Data to process:
-*-
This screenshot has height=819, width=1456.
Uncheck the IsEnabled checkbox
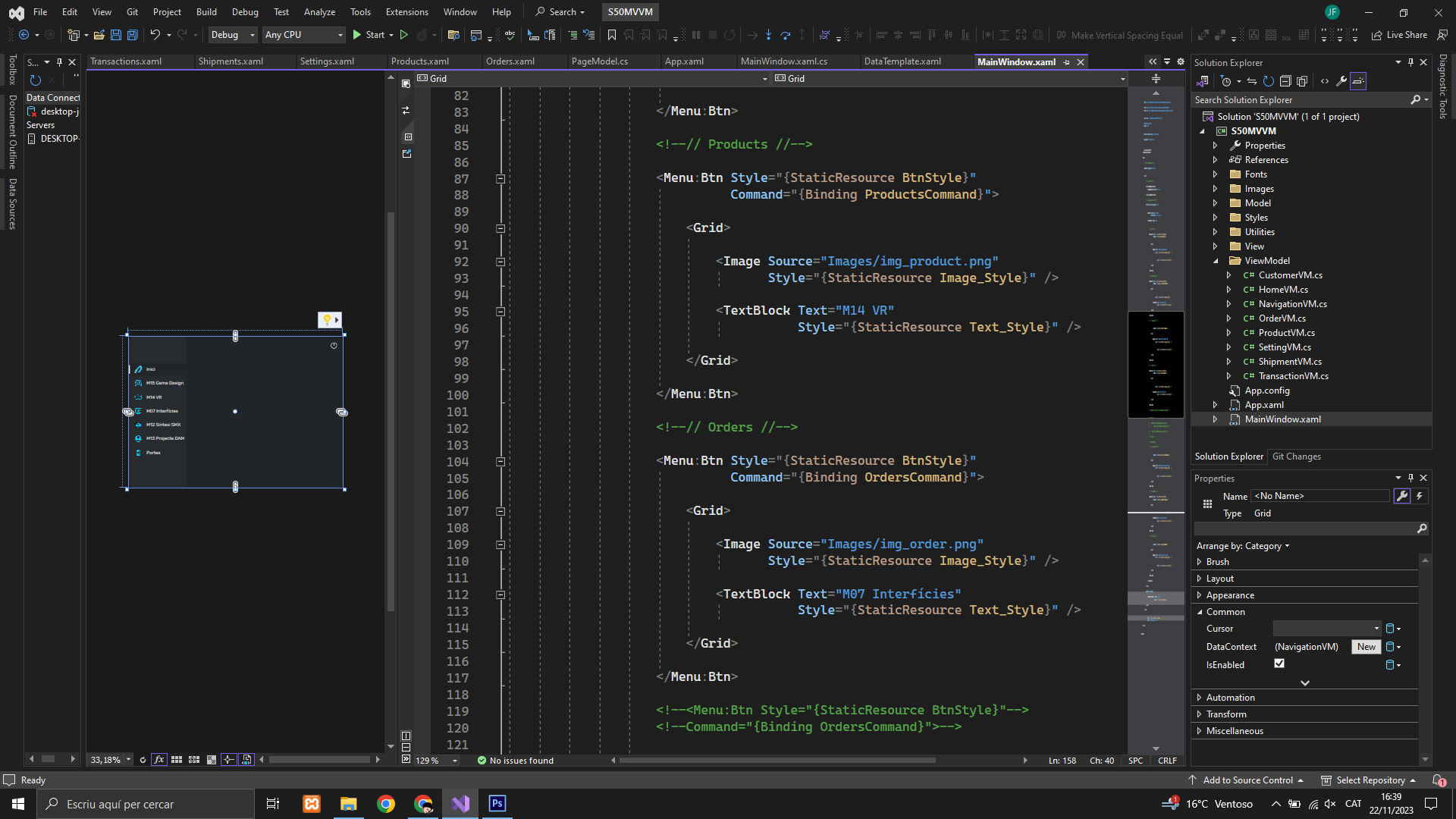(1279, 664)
-*-
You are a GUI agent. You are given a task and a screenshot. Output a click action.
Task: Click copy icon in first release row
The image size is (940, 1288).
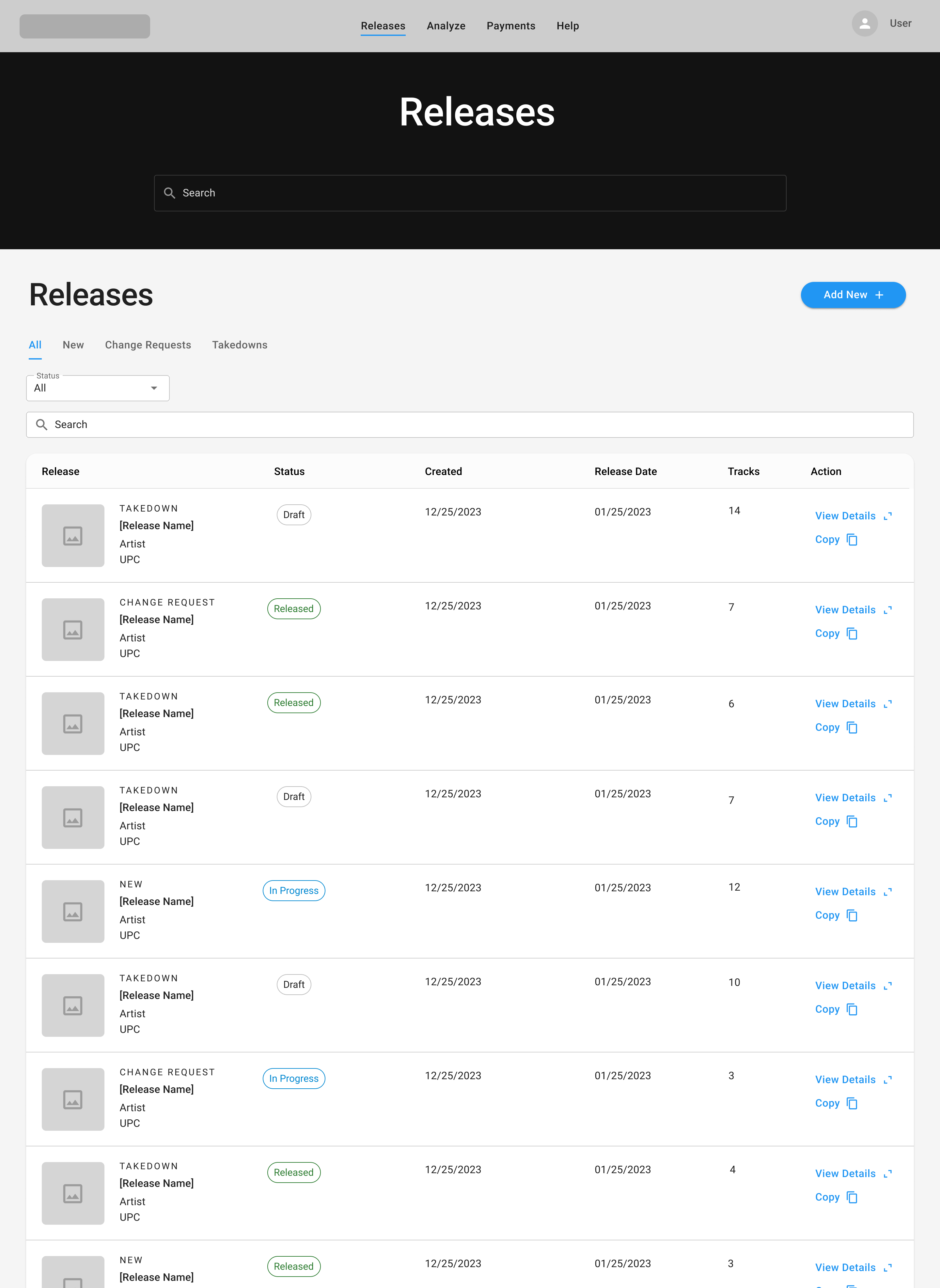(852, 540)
-*-
Problem to work on: The expected answer holds each line from the listing above where the string "screenshot" is present.

Result of this exercise:
This screenshot has height=819, width=1456.
You are a GUI agent. You are given a task and a screenshot. Output a click action.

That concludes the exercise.